The Association of Indonesian Coffee Exporters (AICE) has pegged estimates of 2015 output at 11.3m bags and expects output to decline by 8% to 10.4m bags in 2016-17.
El Nino-induced disruptions
Coffee production suffered due to a severe El Nino in 2015-16, which hit the main producing areas of southern Sumatra and Java.
Together both areas produce around three-quarters of the country’s coffee crop, consisting of the robusta variety.
Indonesian robusta exports of coffee from Sumatra have been registering double-digit declines since November 2015.
Sumatra-only coffee exports dropped to 4,637 tonnes (77,285 60 kg bags) last month, down 75% year on year.
They were 57% lower year on year in the first five months of 2016.
‘Extreme weather’
The US Department of Agriculture bureau based in Jakarta expects national coffee production to drop by 15% to 10m bags in the 12-month coffee year running from April 2016 to March 2017.
Robusta output is expected to fall by 1.7m bags (16%) to 8.7m bags.
The bureau noted that the drought “disrupted flowering and ripening” of the coffee crop and is the main factor leading to lower output expectations in 2016-17.
Also, “limited adoption of drought-resistant planting stock and low intensity management systems offered little protection from the extreme weather.”
Ramadan boost?
The USDA bureau expects Indonesia’s overall coffee exports to decline year on year by almost 18% to 7.9m bags vs 9.62m bags last year.

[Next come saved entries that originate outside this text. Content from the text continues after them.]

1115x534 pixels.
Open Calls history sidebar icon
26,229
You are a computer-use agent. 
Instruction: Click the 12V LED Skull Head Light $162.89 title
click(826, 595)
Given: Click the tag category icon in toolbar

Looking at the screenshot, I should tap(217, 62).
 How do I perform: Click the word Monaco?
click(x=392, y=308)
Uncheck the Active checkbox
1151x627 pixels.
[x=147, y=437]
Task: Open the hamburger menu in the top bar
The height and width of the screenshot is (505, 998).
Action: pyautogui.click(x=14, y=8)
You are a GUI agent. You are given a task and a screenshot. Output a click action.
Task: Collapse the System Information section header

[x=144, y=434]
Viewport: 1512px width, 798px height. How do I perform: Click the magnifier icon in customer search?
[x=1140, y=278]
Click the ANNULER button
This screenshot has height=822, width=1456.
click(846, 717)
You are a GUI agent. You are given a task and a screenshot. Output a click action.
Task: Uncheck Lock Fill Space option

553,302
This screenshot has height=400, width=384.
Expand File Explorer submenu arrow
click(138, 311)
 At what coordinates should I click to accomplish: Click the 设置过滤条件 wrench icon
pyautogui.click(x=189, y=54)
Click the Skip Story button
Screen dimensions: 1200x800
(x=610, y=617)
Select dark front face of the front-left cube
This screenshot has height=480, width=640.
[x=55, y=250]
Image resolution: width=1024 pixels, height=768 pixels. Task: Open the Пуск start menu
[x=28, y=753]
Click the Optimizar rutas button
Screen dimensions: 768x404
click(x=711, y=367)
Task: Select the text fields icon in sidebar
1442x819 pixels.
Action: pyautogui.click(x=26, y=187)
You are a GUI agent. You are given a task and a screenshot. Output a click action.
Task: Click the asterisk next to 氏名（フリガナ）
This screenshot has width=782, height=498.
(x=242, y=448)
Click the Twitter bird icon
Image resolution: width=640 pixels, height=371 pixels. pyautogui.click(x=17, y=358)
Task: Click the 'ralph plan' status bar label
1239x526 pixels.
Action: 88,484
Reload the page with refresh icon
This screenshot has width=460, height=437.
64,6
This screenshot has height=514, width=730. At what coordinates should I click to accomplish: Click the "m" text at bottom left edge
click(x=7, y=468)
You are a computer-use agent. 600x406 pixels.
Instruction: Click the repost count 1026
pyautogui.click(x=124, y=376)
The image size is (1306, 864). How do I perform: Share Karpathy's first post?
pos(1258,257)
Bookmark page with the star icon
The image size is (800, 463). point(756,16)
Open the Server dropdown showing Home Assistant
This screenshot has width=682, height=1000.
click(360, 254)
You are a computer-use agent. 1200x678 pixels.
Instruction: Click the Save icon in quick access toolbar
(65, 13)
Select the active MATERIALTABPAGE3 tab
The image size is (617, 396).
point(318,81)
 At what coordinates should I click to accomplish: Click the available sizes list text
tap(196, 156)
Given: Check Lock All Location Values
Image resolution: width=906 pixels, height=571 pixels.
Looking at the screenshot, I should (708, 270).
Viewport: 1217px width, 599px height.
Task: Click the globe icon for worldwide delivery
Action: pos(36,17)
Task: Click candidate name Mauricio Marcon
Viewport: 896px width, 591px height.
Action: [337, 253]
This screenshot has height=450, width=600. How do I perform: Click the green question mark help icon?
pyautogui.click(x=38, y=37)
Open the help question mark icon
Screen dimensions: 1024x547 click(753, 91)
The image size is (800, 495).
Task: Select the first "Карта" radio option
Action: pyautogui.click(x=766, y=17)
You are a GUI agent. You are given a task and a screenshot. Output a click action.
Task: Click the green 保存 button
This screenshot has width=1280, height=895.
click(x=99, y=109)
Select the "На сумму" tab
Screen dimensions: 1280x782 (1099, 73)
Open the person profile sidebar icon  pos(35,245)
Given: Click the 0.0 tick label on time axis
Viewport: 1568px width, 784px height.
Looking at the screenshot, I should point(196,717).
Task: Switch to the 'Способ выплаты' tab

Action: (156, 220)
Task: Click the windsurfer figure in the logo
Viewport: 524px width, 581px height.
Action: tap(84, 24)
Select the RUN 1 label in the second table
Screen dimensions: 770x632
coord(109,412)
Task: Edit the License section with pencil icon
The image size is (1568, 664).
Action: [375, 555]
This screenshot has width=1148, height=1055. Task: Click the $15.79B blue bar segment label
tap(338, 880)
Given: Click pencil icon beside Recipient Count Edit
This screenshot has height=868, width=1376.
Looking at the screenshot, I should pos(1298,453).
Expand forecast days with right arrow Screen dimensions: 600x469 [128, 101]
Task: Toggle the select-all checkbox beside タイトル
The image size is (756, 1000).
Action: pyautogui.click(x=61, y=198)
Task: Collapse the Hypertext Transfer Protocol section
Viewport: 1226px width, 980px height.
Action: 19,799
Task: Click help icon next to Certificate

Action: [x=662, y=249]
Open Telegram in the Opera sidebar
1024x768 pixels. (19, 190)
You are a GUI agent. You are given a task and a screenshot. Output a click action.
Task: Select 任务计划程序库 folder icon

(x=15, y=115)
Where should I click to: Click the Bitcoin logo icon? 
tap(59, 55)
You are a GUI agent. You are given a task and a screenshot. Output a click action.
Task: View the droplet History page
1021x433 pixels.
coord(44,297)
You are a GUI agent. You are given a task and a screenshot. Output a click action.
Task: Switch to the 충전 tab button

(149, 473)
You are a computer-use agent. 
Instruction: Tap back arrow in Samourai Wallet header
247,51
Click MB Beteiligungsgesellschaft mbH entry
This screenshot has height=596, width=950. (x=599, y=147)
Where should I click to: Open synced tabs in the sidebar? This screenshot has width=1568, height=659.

The bureau noted a drop-off in the export pace since January and said that “while export pace normally picks up in June, traders expect peak export season delays due to late harvesting” as a result of drought in 2015-16.
However, some observers believe that the onset of Ramadan, the Muslim holy month which began earlier this week, could spark some kind of revival in exports, in encouraging producer sales.
Coffee farmers tend to lift sales ahead of Ramadan, to raise cash to cover expenses during the period.